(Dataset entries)

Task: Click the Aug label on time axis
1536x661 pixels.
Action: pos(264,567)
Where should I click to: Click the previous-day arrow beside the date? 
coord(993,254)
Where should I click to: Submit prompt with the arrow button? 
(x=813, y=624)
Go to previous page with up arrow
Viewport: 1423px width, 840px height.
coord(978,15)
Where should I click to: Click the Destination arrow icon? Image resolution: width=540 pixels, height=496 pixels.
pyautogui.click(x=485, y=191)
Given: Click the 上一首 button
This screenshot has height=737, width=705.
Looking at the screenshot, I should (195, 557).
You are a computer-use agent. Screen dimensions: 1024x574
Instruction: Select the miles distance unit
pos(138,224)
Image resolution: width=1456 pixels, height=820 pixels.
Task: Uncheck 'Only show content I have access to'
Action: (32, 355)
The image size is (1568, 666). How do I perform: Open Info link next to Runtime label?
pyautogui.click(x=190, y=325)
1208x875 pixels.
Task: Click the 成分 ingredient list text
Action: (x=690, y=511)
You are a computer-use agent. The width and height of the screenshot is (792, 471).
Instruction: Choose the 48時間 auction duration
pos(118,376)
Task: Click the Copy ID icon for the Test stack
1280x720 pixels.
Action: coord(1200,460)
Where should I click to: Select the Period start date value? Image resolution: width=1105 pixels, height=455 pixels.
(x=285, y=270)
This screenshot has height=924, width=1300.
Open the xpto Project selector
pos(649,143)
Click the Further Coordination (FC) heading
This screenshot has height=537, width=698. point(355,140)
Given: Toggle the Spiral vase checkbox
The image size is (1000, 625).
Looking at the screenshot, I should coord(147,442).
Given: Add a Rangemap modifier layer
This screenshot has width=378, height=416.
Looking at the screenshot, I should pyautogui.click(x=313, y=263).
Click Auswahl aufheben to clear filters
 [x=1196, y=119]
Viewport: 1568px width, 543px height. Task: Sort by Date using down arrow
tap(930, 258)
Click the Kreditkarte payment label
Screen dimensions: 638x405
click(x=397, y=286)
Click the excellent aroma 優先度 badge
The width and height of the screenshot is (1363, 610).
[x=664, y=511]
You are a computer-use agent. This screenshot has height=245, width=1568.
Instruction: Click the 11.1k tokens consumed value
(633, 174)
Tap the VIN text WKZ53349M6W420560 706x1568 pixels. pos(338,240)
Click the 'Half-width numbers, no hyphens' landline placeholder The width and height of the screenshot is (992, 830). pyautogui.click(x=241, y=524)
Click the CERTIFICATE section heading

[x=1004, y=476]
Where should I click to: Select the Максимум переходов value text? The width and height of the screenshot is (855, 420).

TASK DETAILS » Exactly as shown above, return every record.

EXERCISE RESULT »
Task: Click the Aug label on time axis
1536x661 pixels.
Action: pos(264,567)
Where should I click to: Click the previous-day arrow beside the date? 
coord(993,254)
Where should I click to: Submit prompt with the arrow button? 
(x=813, y=624)
Go to previous page with up arrow
Viewport: 1423px width, 840px height.
coord(978,15)
Where should I click to: Click the Destination arrow icon? Image resolution: width=540 pixels, height=496 pixels.
pyautogui.click(x=485, y=191)
Given: Click the 上一首 button
This screenshot has height=737, width=705.
Looking at the screenshot, I should (195, 557).
You are a computer-use agent. Screen dimensions: 1024x574
Instruction: Select the miles distance unit
pos(138,224)
Image resolution: width=1456 pixels, height=820 pixels.
Task: Uncheck 'Only show content I have access to'
Action: (32, 355)
The image size is (1568, 666). How do I perform: Open Info link next to Runtime label?
pyautogui.click(x=190, y=325)
1208x875 pixels.
Task: Click the 成分 ingredient list text
Action: (x=690, y=511)
You are a computer-use agent. The width and height of the screenshot is (792, 471).
Instruction: Choose the 48時間 auction duration
pos(118,376)
Task: Click the Copy ID icon for the Test stack
1280x720 pixels.
Action: coord(1200,460)
Where should I click to: Select the Period start date value? Image resolution: width=1105 pixels, height=455 pixels.
(x=285, y=270)
This screenshot has height=924, width=1300.
Open the xpto Project selector
pos(649,143)
Click the Further Coordination (FC) heading
This screenshot has height=537, width=698. point(355,140)
Given: Toggle the Spiral vase checkbox
The image size is (1000, 625).
Looking at the screenshot, I should coord(147,442).
Given: Add a Rangemap modifier layer
This screenshot has width=378, height=416.
Looking at the screenshot, I should pyautogui.click(x=313, y=263).
Click Auswahl aufheben to clear filters
 [x=1196, y=119]
Viewport: 1568px width, 543px height. Task: Sort by Date using down arrow
tap(930, 258)
Click the Kreditkarte payment label
Screen dimensions: 638x405
click(x=397, y=286)
Click the excellent aroma 優先度 badge
The width and height of the screenshot is (1363, 610).
[x=664, y=511]
You are a computer-use agent. This screenshot has height=245, width=1568.
Instruction: Click the 11.1k tokens consumed value
(633, 174)
Tap the VIN text WKZ53349M6W420560 706x1568 pixels. pos(338,240)
Click the 'Half-width numbers, no hyphens' landline placeholder The width and height of the screenshot is (992, 830). pyautogui.click(x=241, y=524)
Click the CERTIFICATE section heading

[x=1004, y=476]
Where should I click to: Select the Максимум переходов value text? The width and height of the screenshot is (855, 420).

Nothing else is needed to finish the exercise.